Palermo: l’On. Ferro in visita al Momumento ai Caduti nella lotta contro la Mafia

Il deputato Ferro, in Sicilia per impegni istituzionali, ha reso omaggio alle vittime di mafia: "un piccolissimo tassello in questa immane lotta per la legalità e la giustizia"

“L’unico modo di onorare il sacrificio dei servitori dello Stato che hanno dato la loro vita per combattere la mafia è quello di cercare di esserne degni nel lavoro di ogni giorno, da portare a termine con impegno, determinazione e coerenza. Sapendo sempre da quale parte stare”. Sono queste le parole dell’On. Wanda Ferro, in visita al Momumento ai Caduti nella lotta contro la Mafia. “Ieri sono stata in Sicilia con la volontà di supportare la creazione di un sempre più forte gioco di squadra tra governo, istituzioni del territorio, forze dell’ordine – con un sempre maggiore coinvolgimento della società civile, dell’imprenditoria sana, delle categorie, del terzo settore – perché vengano restituiti alla comunità i beni confiscati a cosa nostra, accumulati dalle cosche sulle spalle dei sacrifici e delle speranze dei siciliani onesti”.

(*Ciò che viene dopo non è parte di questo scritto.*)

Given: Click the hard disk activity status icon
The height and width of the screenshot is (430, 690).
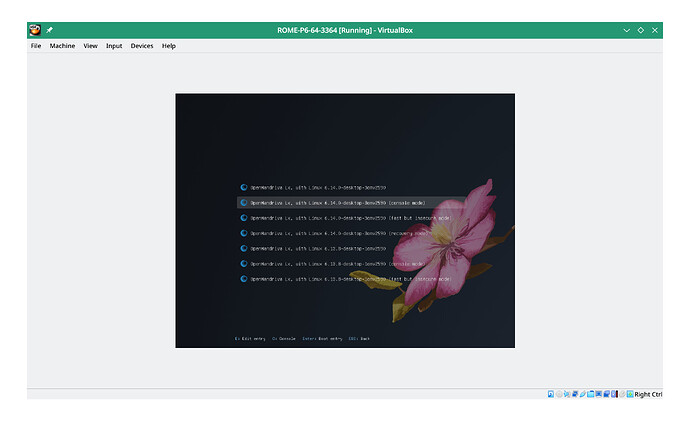Looking at the screenshot, I should coord(550,395).
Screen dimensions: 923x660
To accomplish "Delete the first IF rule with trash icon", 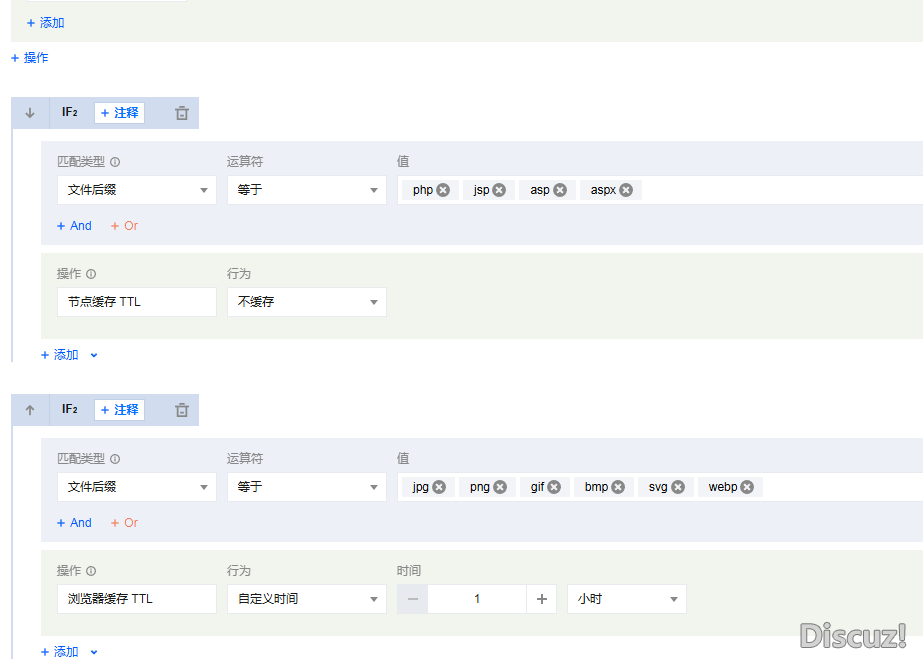I will 181,113.
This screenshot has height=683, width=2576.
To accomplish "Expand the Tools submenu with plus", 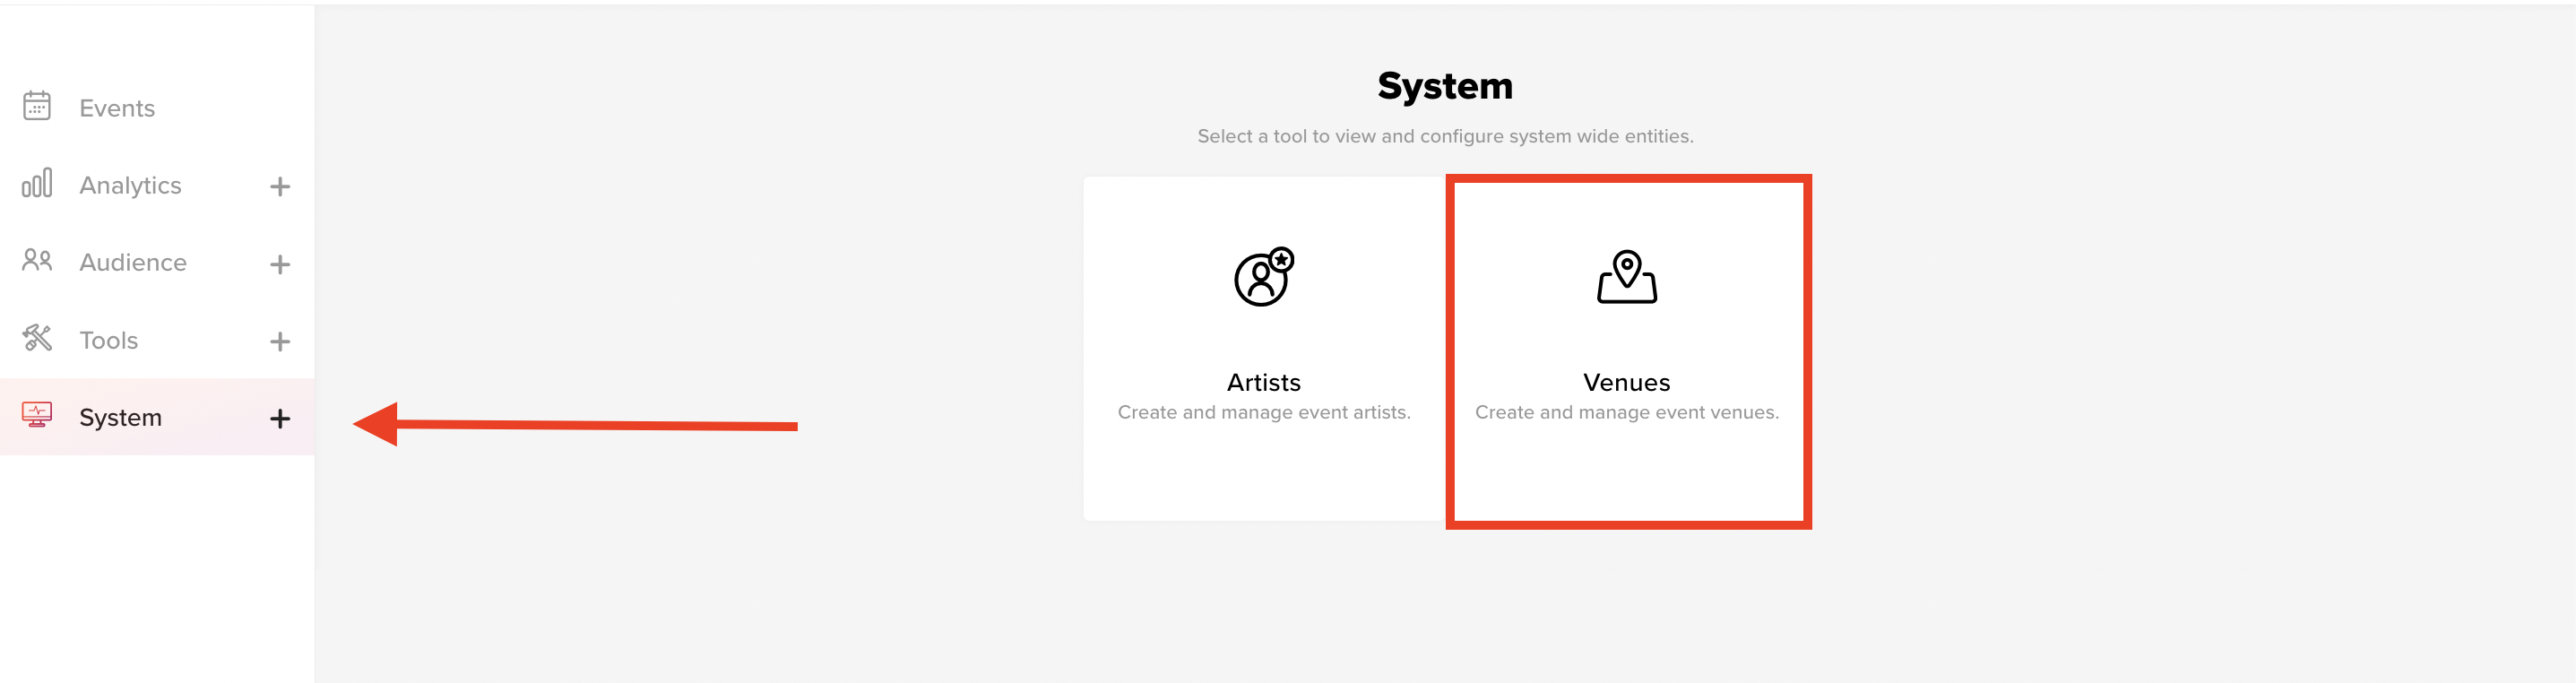I will pos(280,341).
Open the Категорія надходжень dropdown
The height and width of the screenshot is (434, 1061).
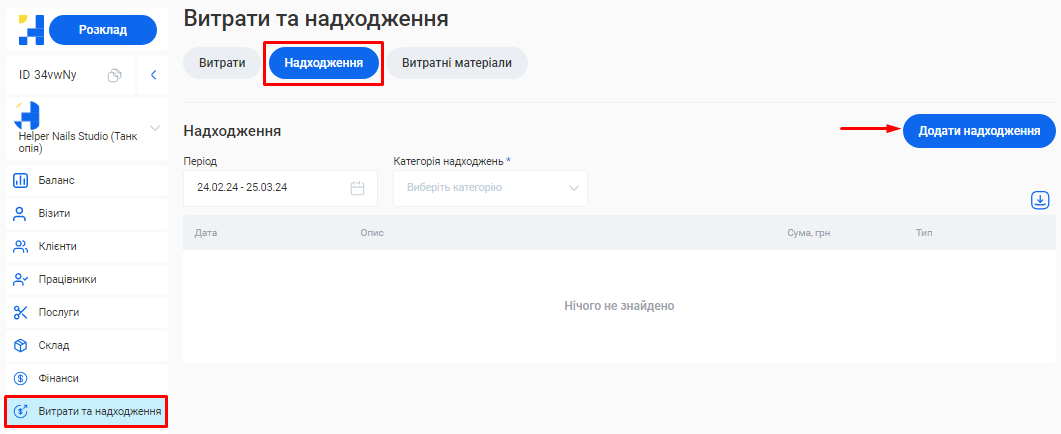click(490, 188)
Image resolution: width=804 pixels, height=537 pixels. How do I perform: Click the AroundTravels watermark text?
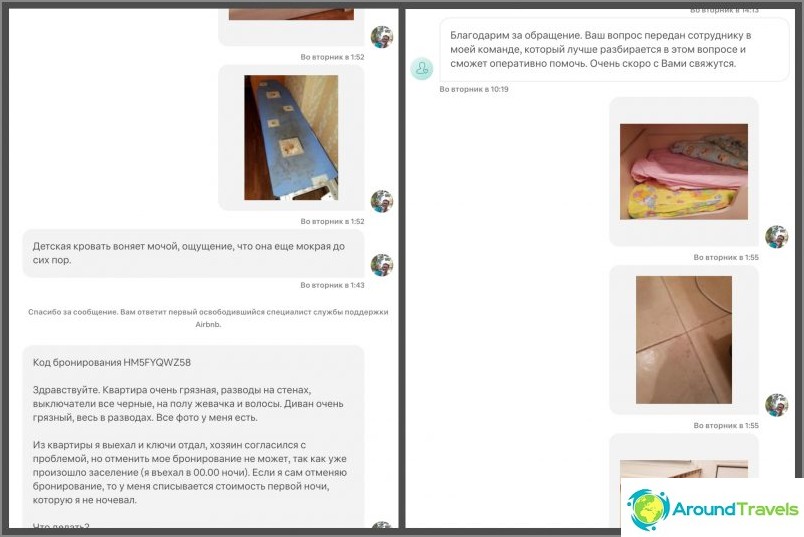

“La mafia vive di simboli, e noi vogliamo mostrare a tutti che siamo capaci di trasformare i simboli del loro potere e della loro ricchezza in simboli di rinascita e di riscatto, trasformando i loro beni in presidi delle forze dell’ordine o in strutture di valore sociale in cui aiutare i più deboli. Vogliamo togliere alle mafie quel consenso sociale che gli consente di fare affari, di condizionare la vita delle comunità, persino di garantire per anni la latitanza a boss sanguinari come Matteo Messina Denaro.

“È con la speranza – conclude Ferro – di essere riuscita a mettere un piccolissimo tassello in questa immane lotta per la legalità e la giustizia, che sulla strada per Palermo ho voluto rendere omaggio ai Servitori dello Stato le cui vite sono state spazzate via con il tritolo a Capaci: Giovanni Falcone, Francesca Morvillo, Rocco Dicillo, Antonio Montinaro, Vito Schifani. Con una forte emozione e l’impegno di non tradire mai il loro sacrificio, di non tradire mai la fiducia della gente perbene”.